I haven’t done much storytelling at all in my advanced class, where I have a wonderful group of kids. They would teach themselves if I weren’t here. From level 2 to AP/IB, they complement one another’s strengths. As a result, they will do whatever I say in good spirit. That’s great, except that I miss storytelling. While we didn’t quite ask a story, I got to use their storytelling skills to predict a text today.
Today I gave the IB kids an embedded reading on refugees. Their job was to read two levels and then do a fill-in-the-gap exercise that I created on Textivate (see Martina Bex or Ben Slavic for Textivate info).

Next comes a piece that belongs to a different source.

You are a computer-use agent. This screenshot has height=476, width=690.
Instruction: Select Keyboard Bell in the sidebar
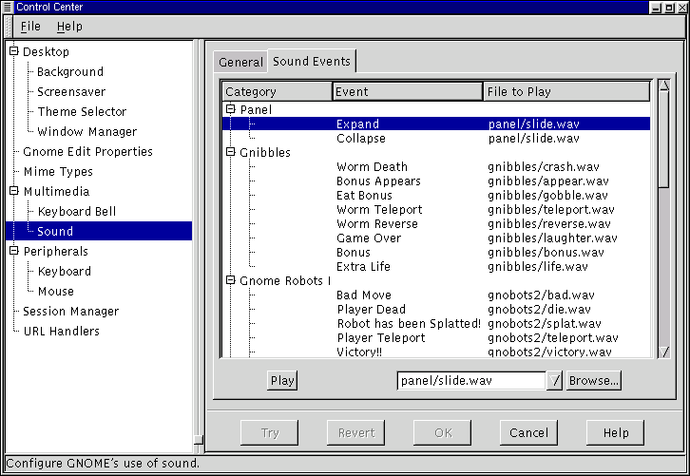point(76,211)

For the other groups, I had copied the second level of an embedded text about a girl who is spending time in the summer with her grandparents in the village. (It came from an on-line writing contest.)
I couldn’t pull up the first version of the text because of technological problems. My original plan had been to read the first version together on the display, then hand out the second version for kids to find what was added. It turned out that tech issue was a good thing. What we did instead was that I “asked” the text. It starts, “I wake up early in the morning.” I said, “I am a young girl (they all laughed), and I wake up…” They filled in a variety of answers each time I did a sentence starter. Finally we agreed on “early in the morning.” “I hear voices of…” (Grandparents and parents talking.) “They are talking about…” (the weather, and me, of course).” Grandmother has baked my favorite…” (apple and lemon pies). And so on. The kids were throwing out suggestions, silly and reasonable, and we could talk about tenses, grammar, word origin issues whenever a grammar pop-up was appropriate. The artist had to redraw a few times because I told her what each answer really was, after handing out rubles for almost any answer.
Then we read the text I’d copied out. We went over it once with the whole group, and then I asked them to read silently. For the last 20 minutes (of an 85-minute class), we went to the lab, where the most advanced kids repeated their textivate gap fill-in, and the rest of the kids got to choose their level for the text we’d been reading. I love Textivate!!
In the last few minutes, I unveiled a Textivate Challenge, and that went well too. I was happy with this lesson. We read, students discussed, they understood complex texts, and they got to play with what was still the same reading at their own levels and paces.
Ideally, these readings will continue to add to our ideas about where people want to live and why they want to live there. The IB group is going to explain why Europe is flooding with refugees, and I’m going to figure out an engaging reason to hold a debate or contest about this topic.